Your goal: Your answer should be only the lines below from the one with "Given: Select the" to the one with "The image size is (1023, 564).", repeated exactly, ends included.

Dataset content:

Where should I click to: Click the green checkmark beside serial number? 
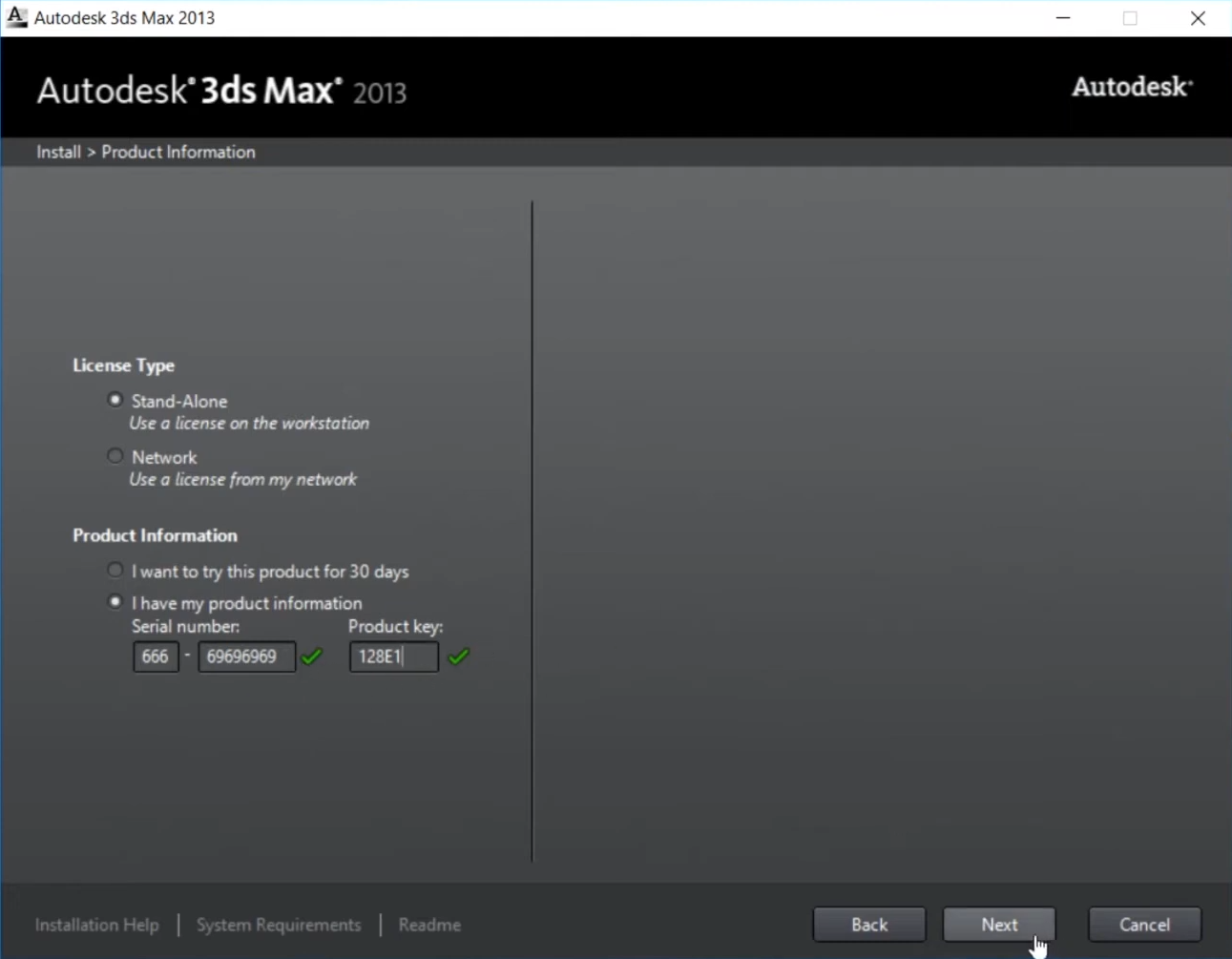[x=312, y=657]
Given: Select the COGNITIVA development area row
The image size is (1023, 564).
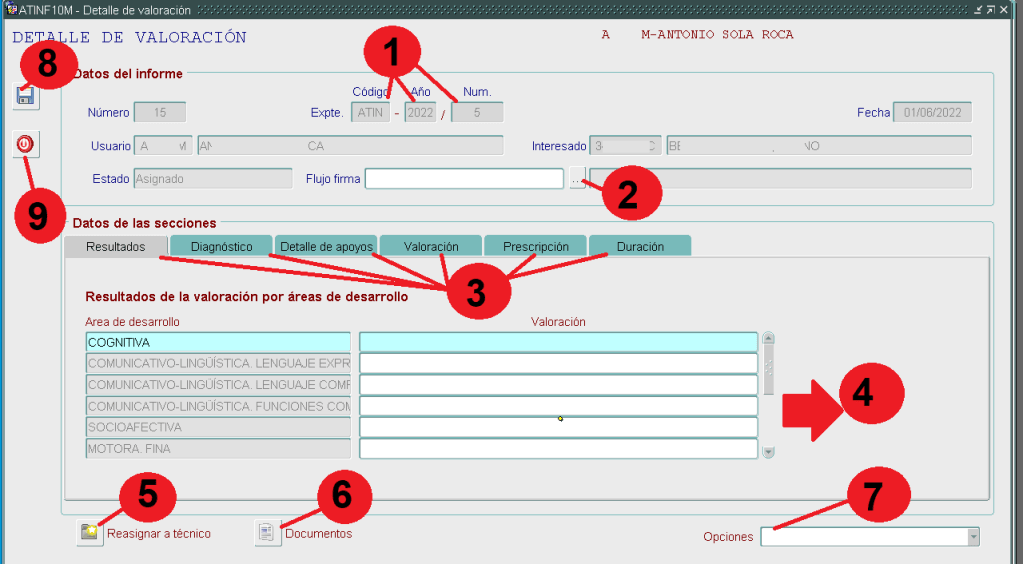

---

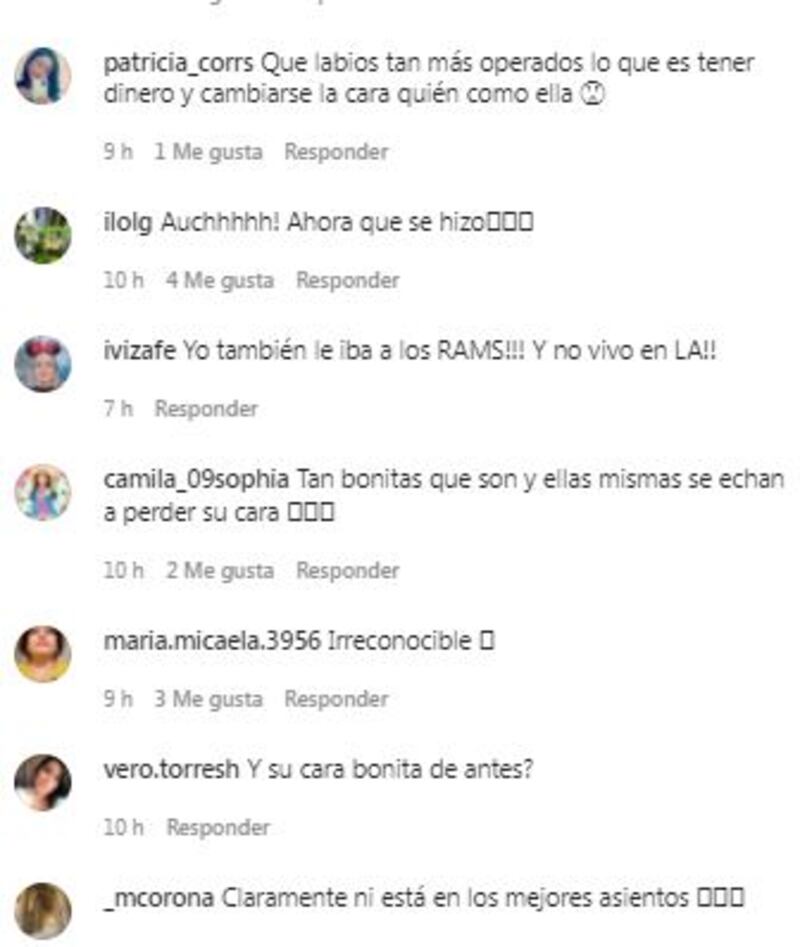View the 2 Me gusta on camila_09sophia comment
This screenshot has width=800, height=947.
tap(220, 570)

Output:
Given: Select the COGNITIVA development area row
The image size is (1023, 564).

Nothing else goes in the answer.